Nascent democracy of Iraq under attack
A suicide bomber having made his way through several layers of fortified security struck at the very institution that is expected to usher democracy in a nation yet to come to terms with the aftermath of a long drawn Iraqi dictatorship.

Three Members of Parliament along with 5 others killed and more than 20 injured in the suicide attack has shaken the foundations of the nascent democracy in war torn Iraq.
The message sent out is chilling
The US may be making a last ditch effort to provide security by sending more troops, but on the ground none can protect you from us. We have strike capability even within the most secure zones of Iraq.
The Green Zone area where the Iraqi parliament is located is among the most secure pieces of real estate in the land today. US security forces along with Iraqi forces man this zone.

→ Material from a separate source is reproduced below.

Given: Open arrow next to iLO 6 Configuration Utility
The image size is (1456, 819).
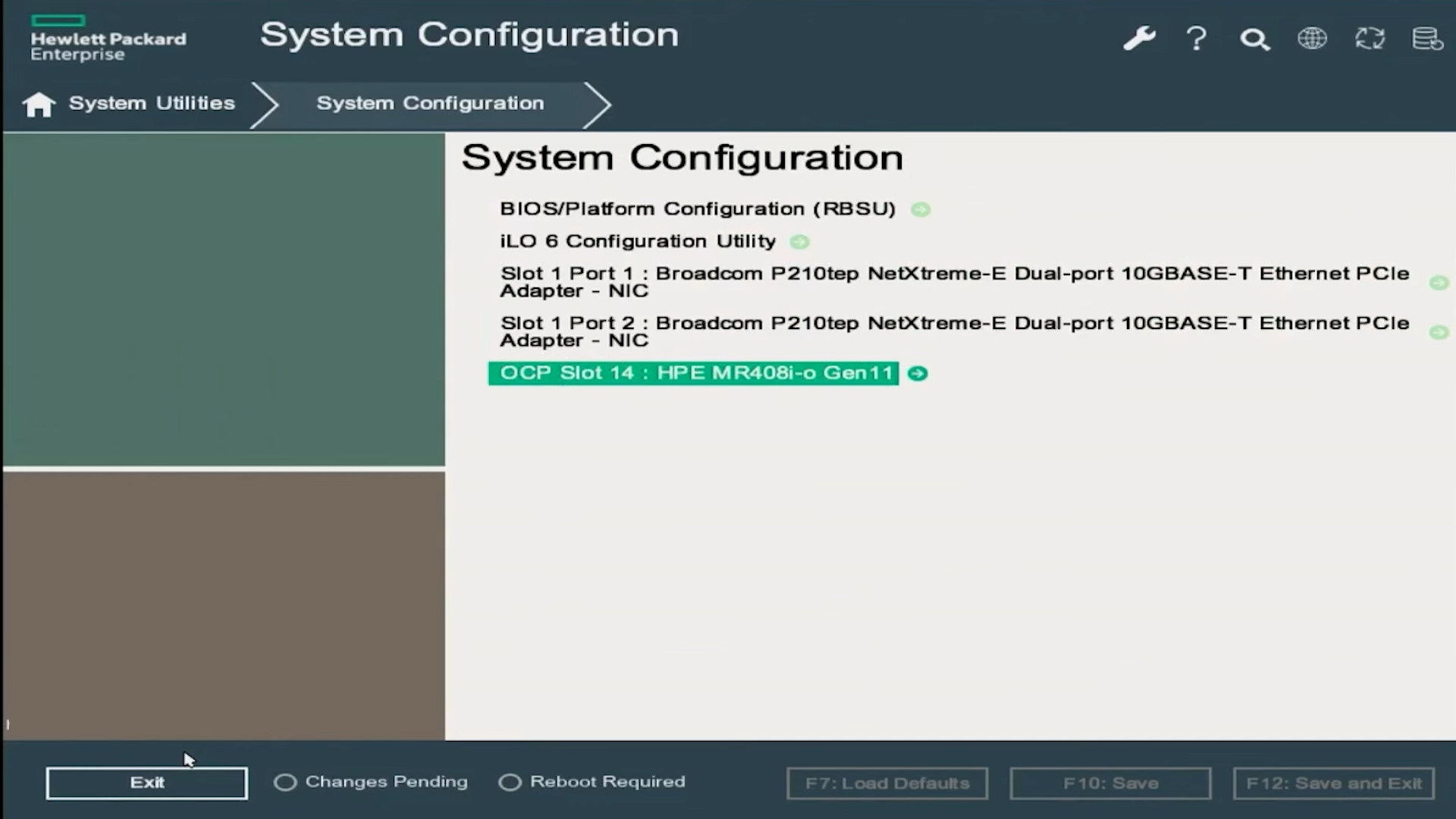Looking at the screenshot, I should pyautogui.click(x=799, y=242).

Prime Minister Nouri al-Maliki's interim government has failed to restore order in Baghdad itself, let alone the countryside and the Iraqi parliament is yet to come up with a power sharing formula that could accommodate conflicting interests of the Sunnis, the Kurds and the Shi'ites.
Plucking out American style democracy and attempting to transplant it in the desert country is easier said than done. Four years down the road that President George Bush took to discipline an errant dictator Saddam Husain, and liberate a land ruled by the iron hand has only helped to create a lawless society.
Surely, America has condemned the daring attack. Senator John McCain, a 2008 republican presidential hopeful, is pragmatic when he considers that the suicide attack is aimed at hitting the morale of an emerging democracy and is not unexpected.
Insurgency may be rife in Iraq but fate of the implanted democracy wrests with the lawmakers in the US senate. No matter how vehemently the democrats oppose President Bush's intervention in Iraq, they realize the stakes are too high to be brushed under the carpet. The democrats have a myopic target of winning the 2008 US presidency election and president Bush's botched up foreign policy appears to be giving away the high office on a platter to his rival party.
In a region where monarchies have restricted the growth of democratic societies and powerful western democratic nations have conveniently overlooked the suppression of human freedom, so as to ensure 'oil' supplies, rooting a democracy in Iraq is bound to face utter resistance.
Iran, with its Islamic model of democracy that it founded after ousting an old established monarchy in 1979, is already in the eye of the storm since then. Not having found acceptance among other neighboring Islamic nations, Iran pursues a dubious nuclear program to firmly establish its sovereignty and claim its position in the region.
Unless the interests of the Sunnis, the Kurds and the Shi'ites are not reconciled and the neighboring countries are not restrained from interfering in the functioning of the shaky government, democracy is as good as doomed in Iraq. The beefed up security measures that the US plans to put in place have already been torn to the shreds by increasing number of suicide attacks as daring as the one that has hit at the heart of the sprouting democracy.